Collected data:
------

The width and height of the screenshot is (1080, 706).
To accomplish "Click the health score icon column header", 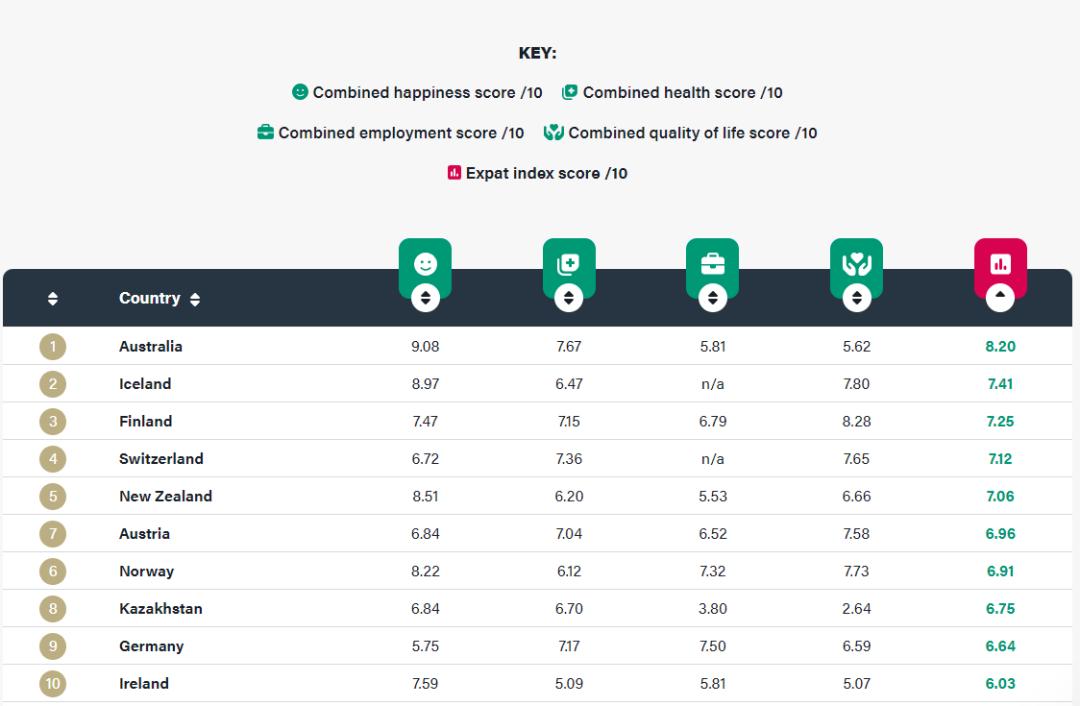I will pos(569,264).
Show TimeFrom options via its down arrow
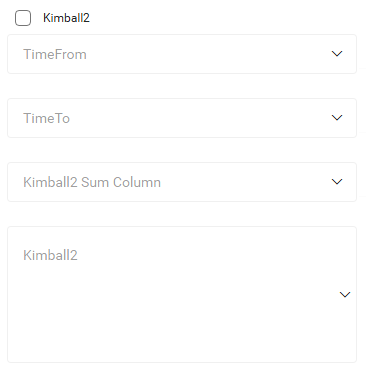 pos(337,54)
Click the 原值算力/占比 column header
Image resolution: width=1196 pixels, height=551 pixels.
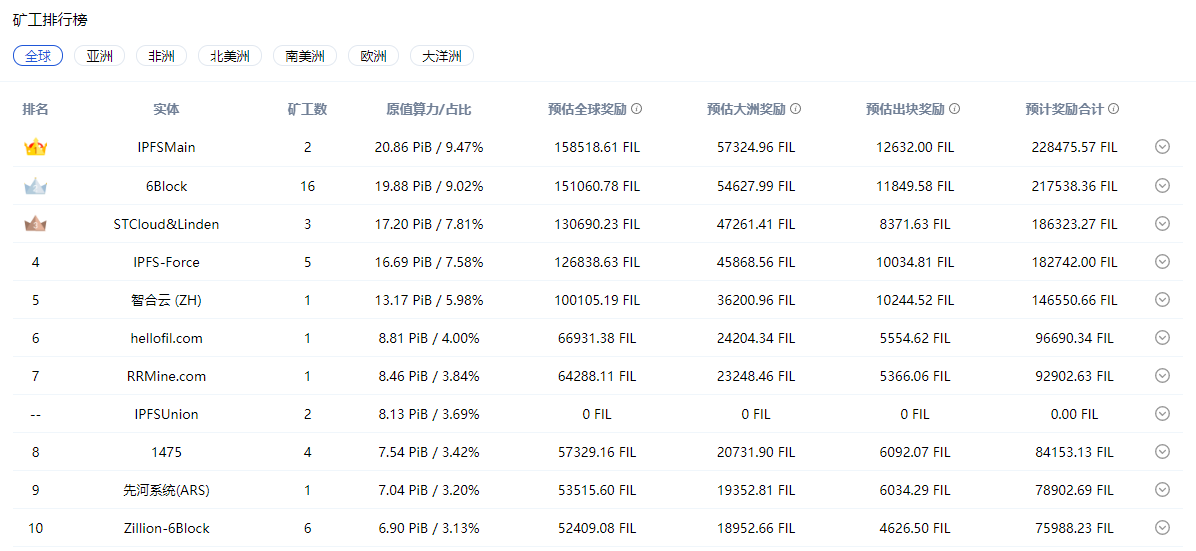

------

▶ **What you should do**
Pull every line holding "height" out of the records.

▶ **Exercise output**
The width and height of the screenshot is (1080, 706).
Image resolution: width=1196 pixels, height=551 pixels.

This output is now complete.